Minggu, 06 Oktober 2013

KPK Jadi Hantu - Part 4 (Kisah Komedi Horor)

Dunia kita memang telah berbeda. Dimensi ruang telah memutuskan hubungan kita. Tapi, bukan berarti cinta pun ikut tenggelam bersama pasir merah yang mengeliling. Cinta terus tumbuh layaknya pohon yang terus dipupuk. Tumbuh di mana? Di hati kita semua.

Aku mencoba beradaptasi dengan lingkungan baruku. Lingkungan aneh bin ajaib.
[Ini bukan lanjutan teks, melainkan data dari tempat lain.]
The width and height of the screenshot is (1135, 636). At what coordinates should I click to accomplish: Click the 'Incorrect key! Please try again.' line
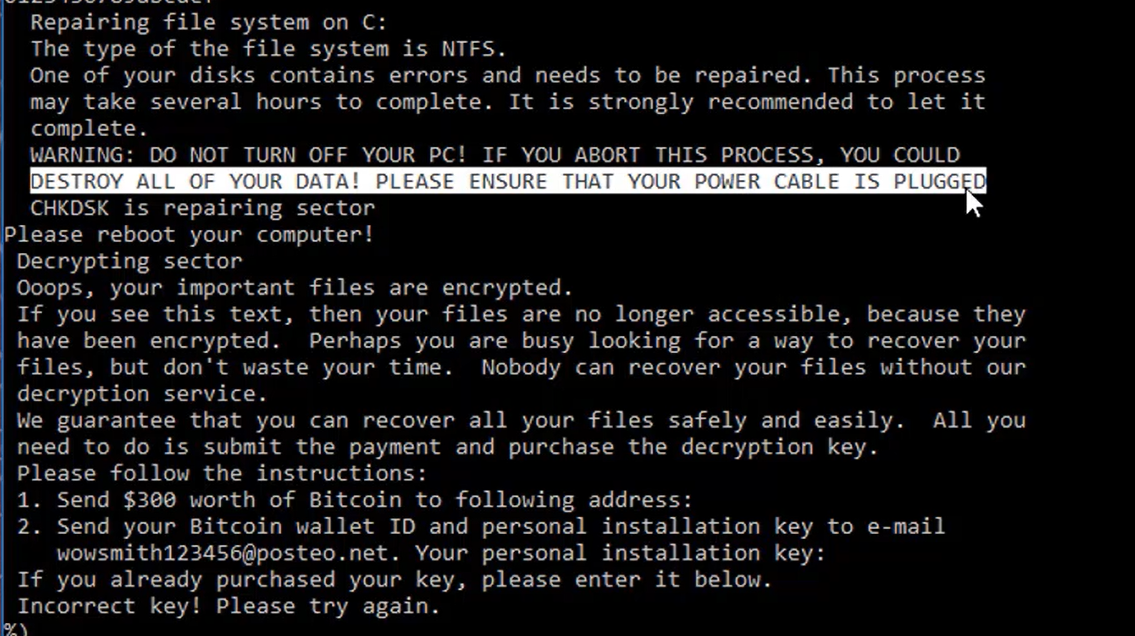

Mau tidak mau, itu harus aku lakukan karena jika tidak, maka aku akan tersungkur zaman.

Setelah berhasil tertidur dan terus meronta-ronta karena kesal dengan dengkuran si Hantu Pendengkur. Di tengah lelapnya tidur, sebuah bunyi yang merasuk ke kupingku terdengar begitu kencang. Seketika itu, aku terbangun terhuyun-huyun ketakutan. Apa yang terjadi? Aku teriak-teriak dari kuburan dan langsung terdengar dobrakan dari luar.

“Siapa itu?” tanyaku menjerit.
“Banguuuunnnn! Ini sudah malam, cepat bergegas dan keluarlah! Karena sidang hantu segera dimulai.” Seseorang berteriak dari luar dan terus mengetuk-ngetuk pintu dengan keras.
“Tungguuuuuu!” teriakku balik.

Segera kurapikan tempat tidurku dan membuka pintu cepat. Saat pintu terbuka, kulihat berbagai jenis hantu telah berjalan berderetan menuju ke suatu tempat. Aku yakin jika mereka menuju ke ruang sidang hantu, seperti yang dikatakan sebelumnya oleh hantu yang berteriak dari luar kuburanku. Aku pun meliuk-liukkan badan, menerobos para hantu dan masuk ke deretan mereka, pun ikut berjalan bersama.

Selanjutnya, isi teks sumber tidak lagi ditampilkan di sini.